2018
Coreography: Co-Lapso
Direction: Miguel Ballarín
Performers: Julia Nicolau, Natalia de Val, Celia Elhazaz, Teresa Rodríguez, Claudia Fernández
Set design: Darío Alva
Costume & MUAH: Eva María Granda
Music and sound design: Diego Navarro
Lightning: Carlos Marcos Molins
How to preserve art forms, how to get from one to another, how (perhaps) to create new ones? What there is is defined in relation to what there was, either by ignoring it, denying it, even repeating it, or just the opposite. An often unstable balance between identity, body, technique and intention; between outside and inside, knowledge and recognition. Four kinds of things come to us from the past: treasures to preserve, rubbish to destroy, ruins to respect as they succumb, and works to continue building without perhaps completing them (note that destruction is rarely processual).
The cenotaph is an empty tomb. A monument to the memory of someone who is no longer there or anywhere else. A memorial erected to a figure and his legacy, to some -illustrious- deceased whose corpse is not found but whose death is assumed with total certainty.
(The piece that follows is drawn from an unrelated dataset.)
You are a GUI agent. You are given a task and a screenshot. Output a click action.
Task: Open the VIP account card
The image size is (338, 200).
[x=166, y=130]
A tribute that bids farewell to what is no longer, in order to make room for what may be.
This choreographic project begins as an exercise of typological and methodological formalization, gradual and evolutionary, of Breaking, one that makes it accessible beyond -or amongst- itself and its contexts, that allows, at least instrumentally, its integral and coherent study -and teaching-, and one that, thus, also opens it up to something different, perhaps, from what it has come to be. It explores the relationship between this bodily technique and bodies other than those which originated it, counting with performers untrained in it but adept in others, with particular emphasis on femininity as an anatomical quality and on the structures of contemporary dance as context.
This piece was a sample of this research process, together with the co-writing and coordination of the textbook “Historia de la Danza III: Danzas Urbanas en España”, published by Mahali press.